Transcribe, starting at the line with "The height and" and ending at the line with "Collapse the AMD", every line of the material below exactly, but leave out the pictures and anything outside that span.

SUPPLIED RECORDS:
******************************

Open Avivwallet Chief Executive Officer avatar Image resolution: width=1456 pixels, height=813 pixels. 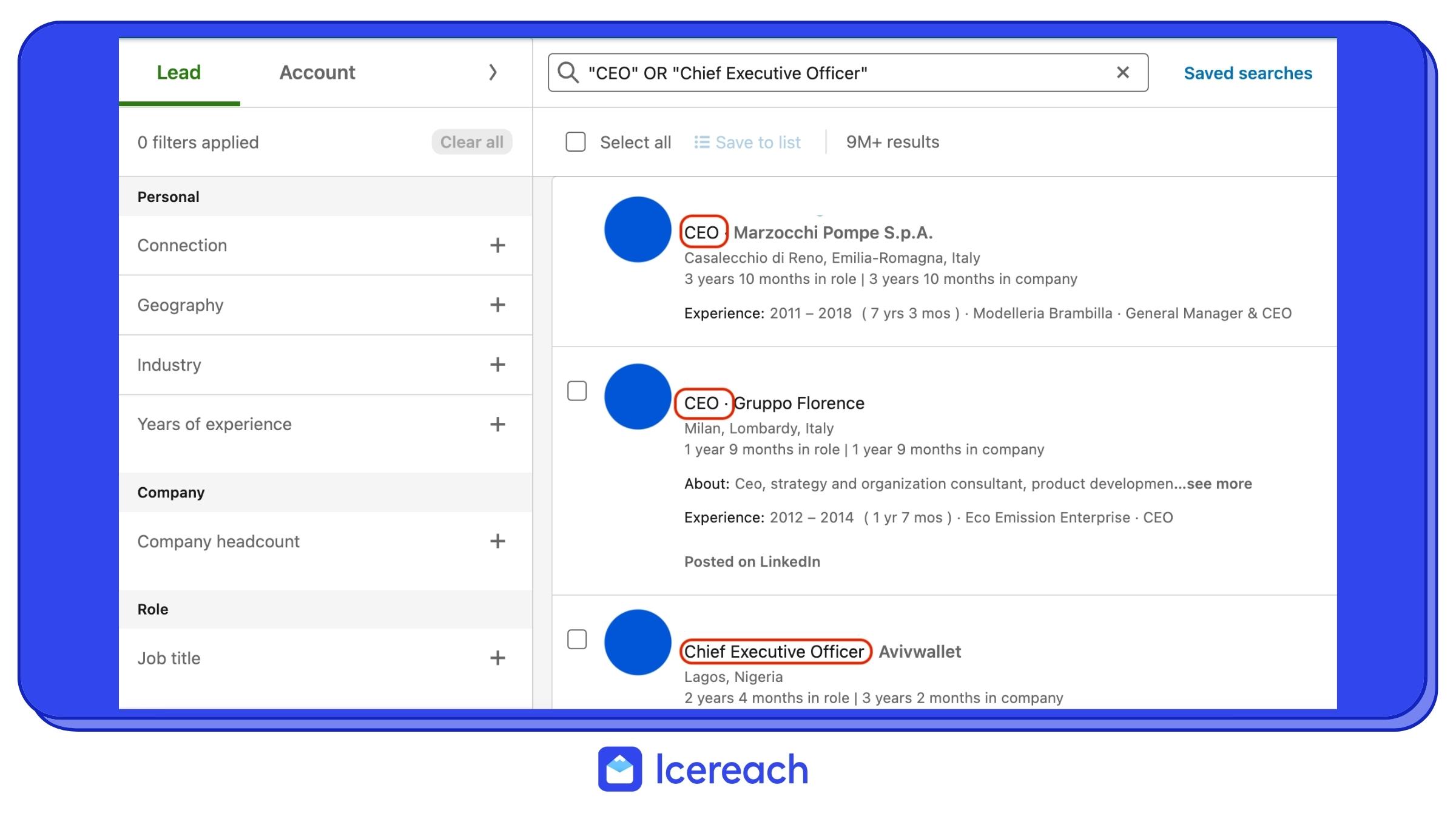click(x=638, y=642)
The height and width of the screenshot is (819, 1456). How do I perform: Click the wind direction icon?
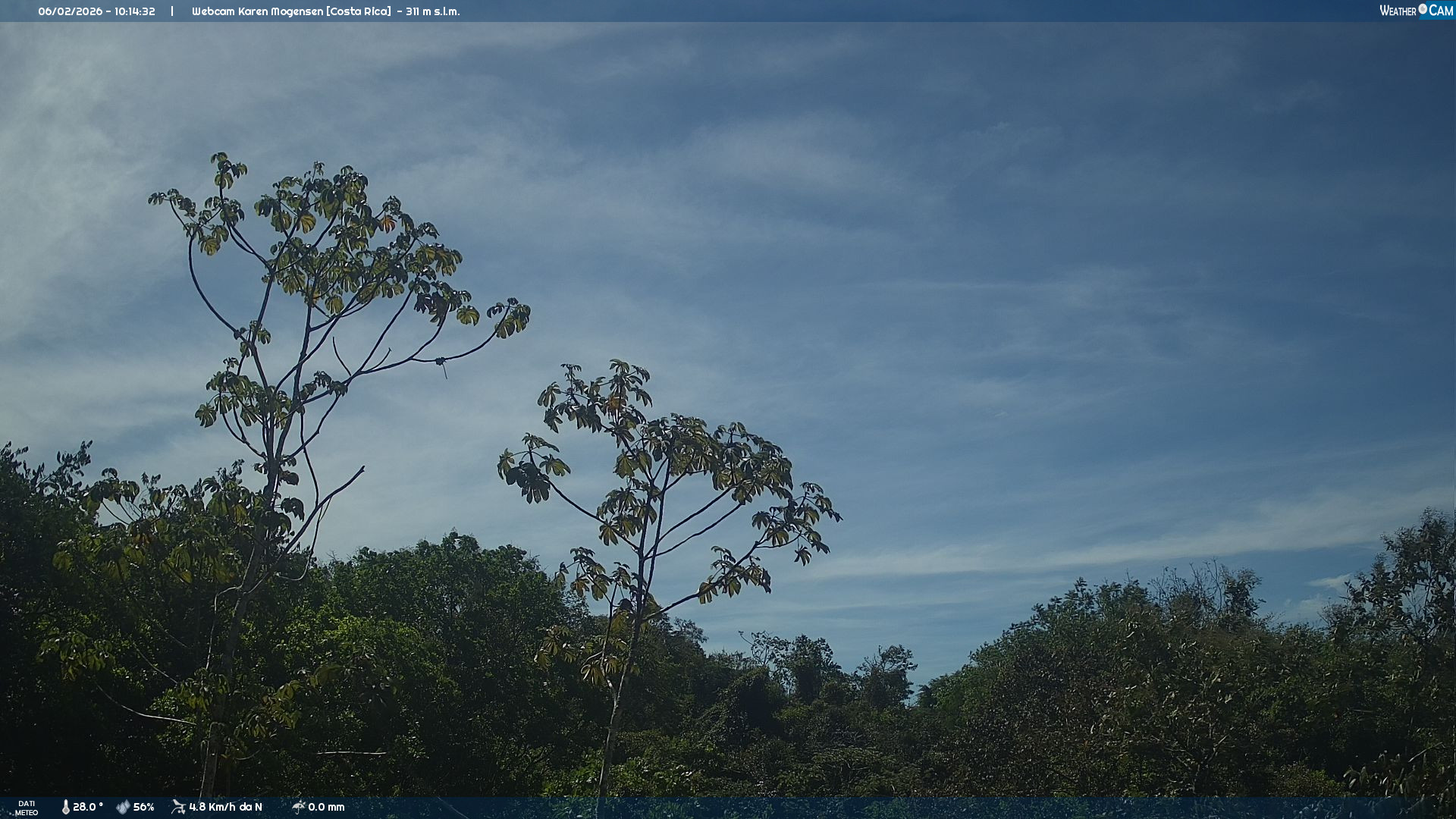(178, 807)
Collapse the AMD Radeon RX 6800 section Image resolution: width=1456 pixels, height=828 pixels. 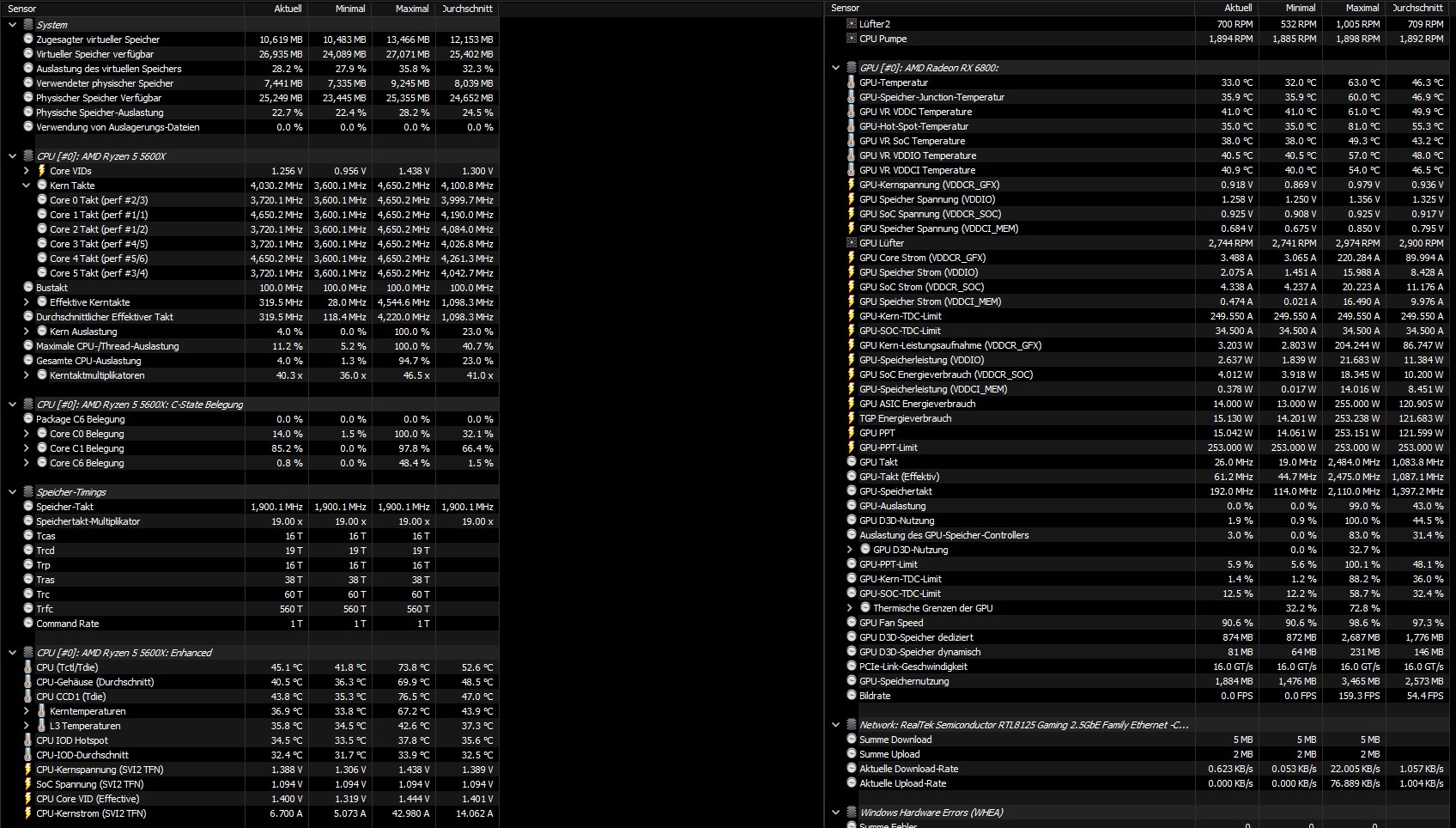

******************************

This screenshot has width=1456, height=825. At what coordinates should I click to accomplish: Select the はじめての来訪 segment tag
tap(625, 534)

******************************

TASK ANSWER:
The height and width of the screenshot is (819, 1456). How do I perform: Click the wind direction icon?
(178, 807)
Collapse the AMD Radeon RX 6800 section Image resolution: width=1456 pixels, height=828 pixels. 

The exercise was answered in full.